9. Two-Phase Fine-Tuning

In [None]:
# Phase 1: Freeze CNN backbone
for name, param in model_hybrid.named_parameters():
    if name.startswith(("conv1","bn1","layer1","layer2","layer3","layer4")):
        param.requires_grad = False
    else:
        param.requires_grad = True

optimizer1 = optim.Adam(
    filter(lambda p: p.requires_grad, model_hybrid.parameters()),
    lr=1e-3
)

# Training loop function
def train_model(model, criterion, optimizer, dataloaders, sizes,
                num_epochs=10, scheduler=None, phase_name="Phase"):

    best_w = None
    best_loss = 1e9

    for epoch in range(num_epochs):
        print(f"\n{phase_name} Epoch {epoch+1}/{num_epochs}")

        # Train + Val
        for phase in ["train","val"]:
            model.train() if phase=="train" else model.eval()

            running_loss=0
            running_corrects=0

            for batch in dataloaders[phase]:
                imgs = batch["image"].to(device)
                labels = batch["label"].to(device)

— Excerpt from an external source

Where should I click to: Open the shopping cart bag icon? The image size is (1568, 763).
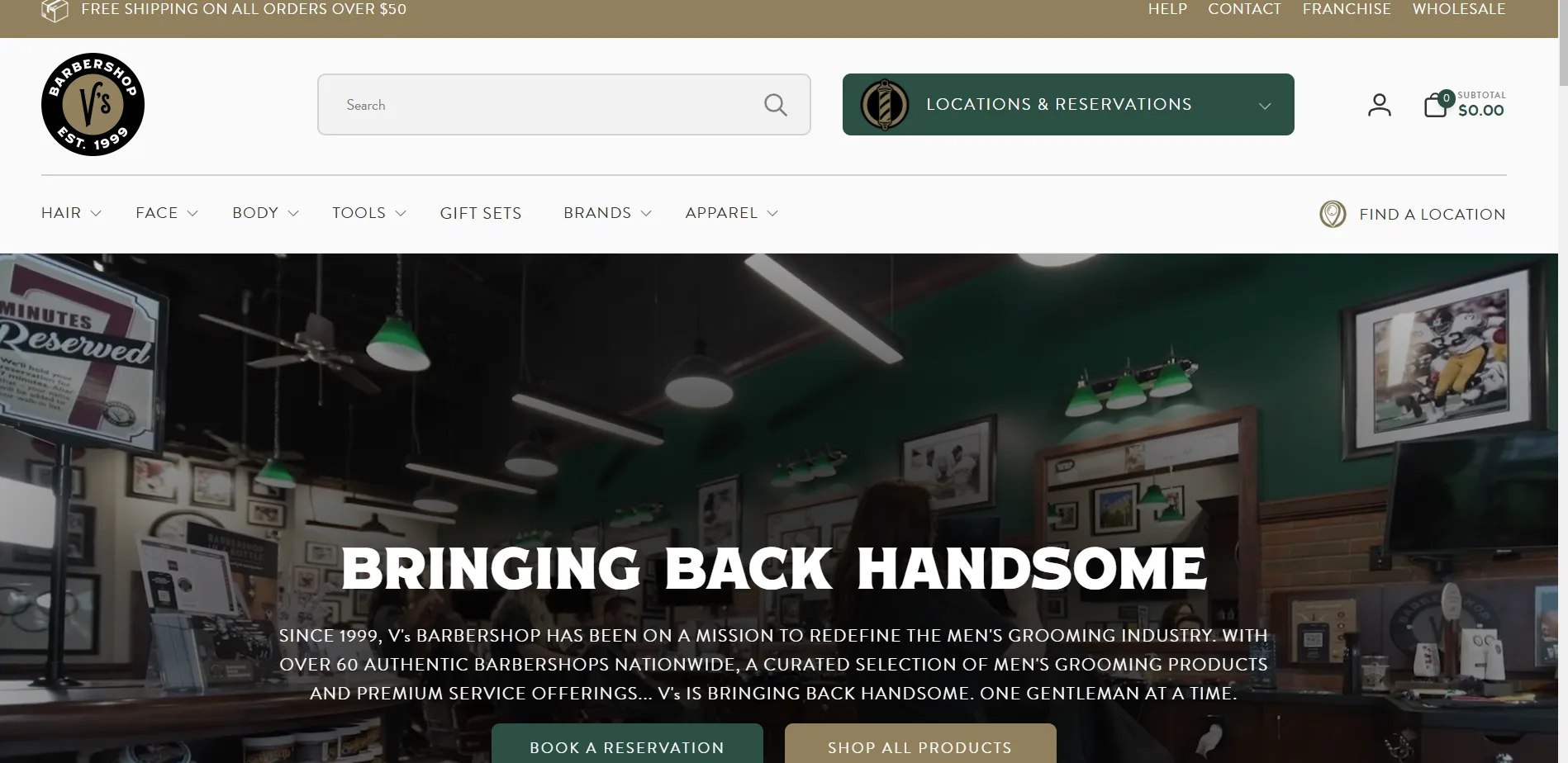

                optimizer.zero_grad()
                with torch.set_grad_enabled(phase=="train"):
                    out = model(imgs)
                    loss = criterion(out, labels)
                    preds = out.argmax(1)

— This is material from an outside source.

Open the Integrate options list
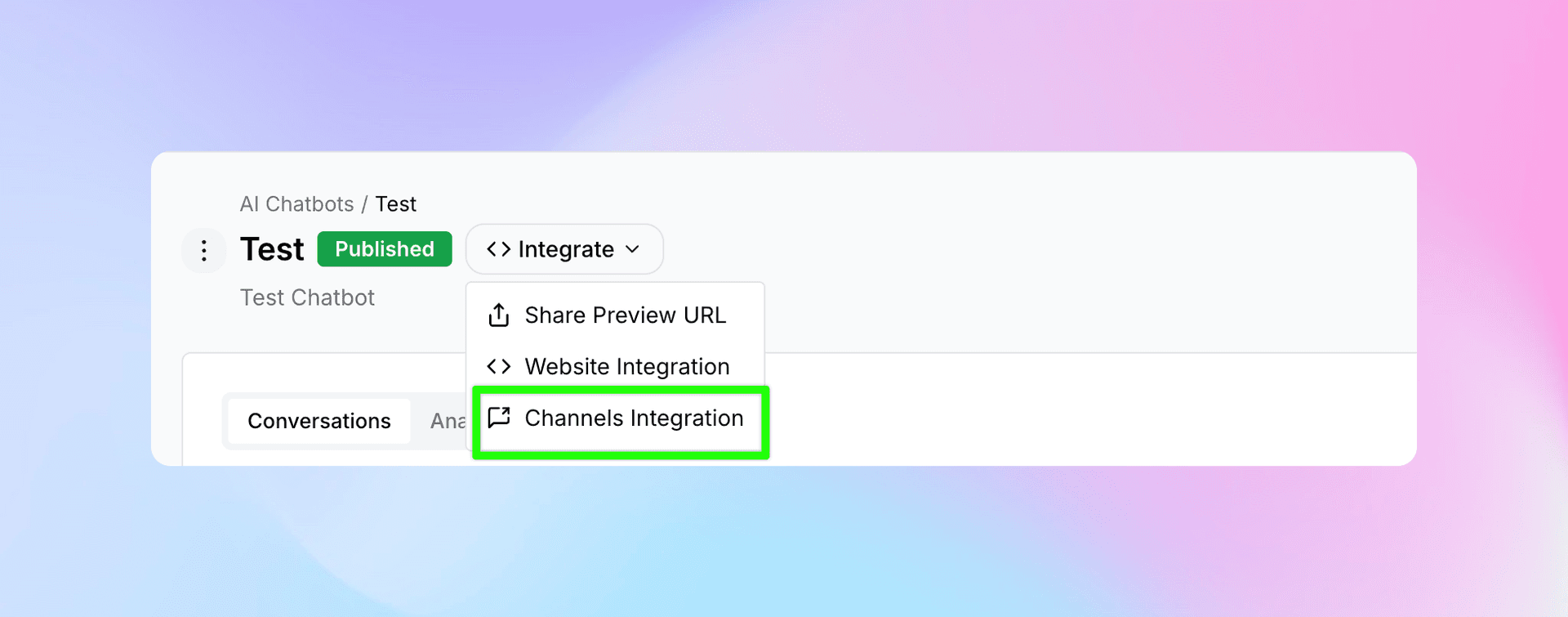The height and width of the screenshot is (617, 1568). (x=564, y=249)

                    if phase=="train":
                        loss.backward()
                        optimizer.step()

                running_loss += loss.item()*imgs.size(0)
                running_corrects += torch.sum(preds==labels)

            epoch_loss = running_loss/sizes[phase]
            epoch_acc  = running_corrects.double()/sizes[phase]

            print(f"{phase} loss={epoch_loss:.4f} acc={epoch_acc:.4f}")

            if phase=="val" and epoch_loss < best_loss:
                best_loss = epoch_loss
                best_w = model.state_dict()

            if scheduler and phase=="val":
                scheduler.step(epoch_loss)

    model.load_state_dict(best_w)
    return model

# Train Phase 1
model_hybrid = train_model(
    model_hybrid, criterion, optimizer1,
    dataloaders, dataset_sizes,
    num_epochs=8,
    phase_name="Hybrid Phase 1"
)

Phase 2: Unfreeze layer4 + Transformer + Head

In [None]:
for name, param in model_hybrid.named_parameters():
    if name.startswith(("layer4","transformer","head","cls_token","pos_embed")):
        param.requires_grad=True
    else:
        param.requires_grad=False

optimizer2 = optim.Adam(
    filter(lambda p: p.requires_grad, model_hybrid.parameters()),
    lr=1e-4
)

scheduler2 = optim.lr_scheduler.ReduceLROnPlateau(
    optimizer2, mode="min", factor=0.5, patience=2
)

model_hybrid = train_model(
    model_hybrid, criterion, optimizer2,
    dataloaders, dataset_sizes,
    num_epochs=12,
    scheduler=scheduler2,
    phase_name="Hybrid Phase 2"
)

best_model_hybrid = model_hybrid

10. Evaluate on Test Set

In [None]:
best_model_hybrid.eval()
probs=[]
labels=[]

with torch.no_grad():
    for batch in test_loader:
        x=batch["image"].to(device)
        y=batch["label"].to(device)
        o=best_model_hybrid(x)
        p=torch.softmax(o,1)

        probs.append(p.cpu().numpy())
        labels.append(y.cpu().numpy())

y_pred_proba=np.concatenate(probs)
y_test=np.concatenate(labels)
y_pred=np.argmax(y_pred_proba,1)

print("Accuracy:", accuracy_score(y_test, y_pred))
print("Macro F1:", f1_score(y_test, y_pred, average="macro"))
print("Macro Recall:", recall_score(y_test, y_pred, average="macro"))
print(classification_report(y_test, y_pred))
print(confusion_matrix(y_test, y_pred))

11. Threshold tuning

In [None]:
def eval_threshold(y_pred_proba, y_true, th):
    yp=[]
    for p in y_pred_proba:
        if p[1] >= th:
            yp.append(1)
        else:
            yp.append(0 if p[0]>=p[2] else 2)

    print("\n=== T =",th,"===")
    print("Acc:", accuracy_score(y_true, yp))
    print("Macro F1:", f1_score(y_true, yp, average="macro"))
    print("Macro Recall:", recall_score(y_true, yp, average="macro"))
    print(confusion_matrix(y_true, yp))

for th in [0.30,0.35,0.40,0.45,0.50]:
    eval_threshold(y_pred_proba, y_test, th)